▶ **What is expected**: Find the line containing "Click in the" in the entries below. Restate it and each line after it, word for word, up to and including the line containing "Task: Click the Upload".

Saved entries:
* * * * *

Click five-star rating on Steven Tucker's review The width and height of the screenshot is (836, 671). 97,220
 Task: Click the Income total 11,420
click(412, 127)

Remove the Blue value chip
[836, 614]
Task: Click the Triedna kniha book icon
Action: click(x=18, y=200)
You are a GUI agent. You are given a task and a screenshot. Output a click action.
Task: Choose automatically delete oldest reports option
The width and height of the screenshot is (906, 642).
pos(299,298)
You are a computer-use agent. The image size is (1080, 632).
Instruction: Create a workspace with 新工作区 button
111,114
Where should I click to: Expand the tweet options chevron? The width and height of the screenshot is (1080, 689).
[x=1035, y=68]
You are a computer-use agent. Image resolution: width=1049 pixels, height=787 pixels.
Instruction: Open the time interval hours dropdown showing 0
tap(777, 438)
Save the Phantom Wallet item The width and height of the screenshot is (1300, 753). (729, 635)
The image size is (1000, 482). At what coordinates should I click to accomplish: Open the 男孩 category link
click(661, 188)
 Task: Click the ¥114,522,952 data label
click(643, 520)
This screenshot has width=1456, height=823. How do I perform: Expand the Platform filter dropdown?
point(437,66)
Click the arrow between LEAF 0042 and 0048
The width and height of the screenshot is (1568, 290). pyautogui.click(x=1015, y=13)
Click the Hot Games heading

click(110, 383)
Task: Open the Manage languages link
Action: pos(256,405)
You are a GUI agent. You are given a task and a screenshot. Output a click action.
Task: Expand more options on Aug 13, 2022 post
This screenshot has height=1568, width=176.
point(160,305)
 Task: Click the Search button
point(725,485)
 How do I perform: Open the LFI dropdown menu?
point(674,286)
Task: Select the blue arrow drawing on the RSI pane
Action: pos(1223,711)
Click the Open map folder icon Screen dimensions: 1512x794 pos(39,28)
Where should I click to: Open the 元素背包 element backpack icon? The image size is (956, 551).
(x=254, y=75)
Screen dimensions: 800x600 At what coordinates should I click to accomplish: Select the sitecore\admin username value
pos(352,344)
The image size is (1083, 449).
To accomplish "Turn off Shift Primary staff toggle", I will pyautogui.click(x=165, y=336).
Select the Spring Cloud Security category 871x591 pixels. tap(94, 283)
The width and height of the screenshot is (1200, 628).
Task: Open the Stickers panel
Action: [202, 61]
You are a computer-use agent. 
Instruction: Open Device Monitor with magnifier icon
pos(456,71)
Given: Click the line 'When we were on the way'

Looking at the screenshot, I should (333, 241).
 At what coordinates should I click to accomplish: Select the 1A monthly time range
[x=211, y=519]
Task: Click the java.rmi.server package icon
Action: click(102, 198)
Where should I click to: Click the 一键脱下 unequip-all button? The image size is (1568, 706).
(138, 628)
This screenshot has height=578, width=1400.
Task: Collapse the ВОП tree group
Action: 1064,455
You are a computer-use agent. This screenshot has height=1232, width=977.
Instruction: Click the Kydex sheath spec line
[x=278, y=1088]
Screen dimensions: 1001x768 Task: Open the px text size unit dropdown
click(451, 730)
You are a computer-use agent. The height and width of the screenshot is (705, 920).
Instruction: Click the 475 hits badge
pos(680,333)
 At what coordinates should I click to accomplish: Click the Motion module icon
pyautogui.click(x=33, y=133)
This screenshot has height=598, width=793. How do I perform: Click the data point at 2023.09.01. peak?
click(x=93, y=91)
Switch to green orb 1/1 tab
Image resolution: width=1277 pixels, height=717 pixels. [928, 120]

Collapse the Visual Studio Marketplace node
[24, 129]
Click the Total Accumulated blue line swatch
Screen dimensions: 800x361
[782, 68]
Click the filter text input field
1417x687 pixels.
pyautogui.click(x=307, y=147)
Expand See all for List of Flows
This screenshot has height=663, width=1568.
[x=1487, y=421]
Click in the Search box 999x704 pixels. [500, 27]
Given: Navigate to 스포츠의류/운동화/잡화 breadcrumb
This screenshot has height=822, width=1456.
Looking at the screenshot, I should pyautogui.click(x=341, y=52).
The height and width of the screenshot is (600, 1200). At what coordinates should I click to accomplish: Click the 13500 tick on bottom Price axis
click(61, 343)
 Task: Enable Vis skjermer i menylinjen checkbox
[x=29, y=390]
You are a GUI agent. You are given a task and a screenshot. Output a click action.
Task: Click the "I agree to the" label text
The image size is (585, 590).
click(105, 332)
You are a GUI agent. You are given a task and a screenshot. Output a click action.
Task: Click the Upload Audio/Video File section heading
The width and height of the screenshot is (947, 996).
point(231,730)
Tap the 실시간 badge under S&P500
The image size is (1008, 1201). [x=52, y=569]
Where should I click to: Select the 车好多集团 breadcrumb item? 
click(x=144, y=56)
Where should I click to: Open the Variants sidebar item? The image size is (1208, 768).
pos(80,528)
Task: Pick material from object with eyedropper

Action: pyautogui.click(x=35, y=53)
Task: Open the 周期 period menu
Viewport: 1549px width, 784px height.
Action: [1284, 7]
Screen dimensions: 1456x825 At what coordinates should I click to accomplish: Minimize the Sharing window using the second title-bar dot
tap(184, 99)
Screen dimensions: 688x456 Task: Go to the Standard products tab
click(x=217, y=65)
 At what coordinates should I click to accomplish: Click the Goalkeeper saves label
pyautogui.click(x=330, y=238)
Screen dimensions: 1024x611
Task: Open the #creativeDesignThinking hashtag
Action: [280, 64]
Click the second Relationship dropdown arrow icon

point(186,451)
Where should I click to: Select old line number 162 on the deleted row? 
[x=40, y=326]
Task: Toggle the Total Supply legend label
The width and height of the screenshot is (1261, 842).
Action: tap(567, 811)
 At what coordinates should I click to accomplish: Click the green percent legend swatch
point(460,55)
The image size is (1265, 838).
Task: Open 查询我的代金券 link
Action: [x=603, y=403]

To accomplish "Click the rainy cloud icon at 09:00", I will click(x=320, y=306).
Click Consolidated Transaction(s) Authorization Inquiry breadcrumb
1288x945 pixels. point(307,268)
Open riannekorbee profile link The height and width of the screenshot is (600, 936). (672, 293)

* * * * *

▶ **Your solution**:
Click in the Search box 999x704 pixels. [500, 27]
Given: Navigate to 스포츠의류/운동화/잡화 breadcrumb
This screenshot has height=822, width=1456.
Looking at the screenshot, I should pyautogui.click(x=341, y=52).
The height and width of the screenshot is (600, 1200). At what coordinates should I click to accomplish: Click the 13500 tick on bottom Price axis
click(61, 343)
 Task: Enable Vis skjermer i menylinjen checkbox
[x=29, y=390]
You are a GUI agent. You are given a task and a screenshot. Output a click action.
Task: Click the "I agree to the" label text
The image size is (585, 590).
click(105, 332)
You are a GUI agent. You are given a task and a screenshot. Output a click action.
Task: Click the Upload Audio/Video File section heading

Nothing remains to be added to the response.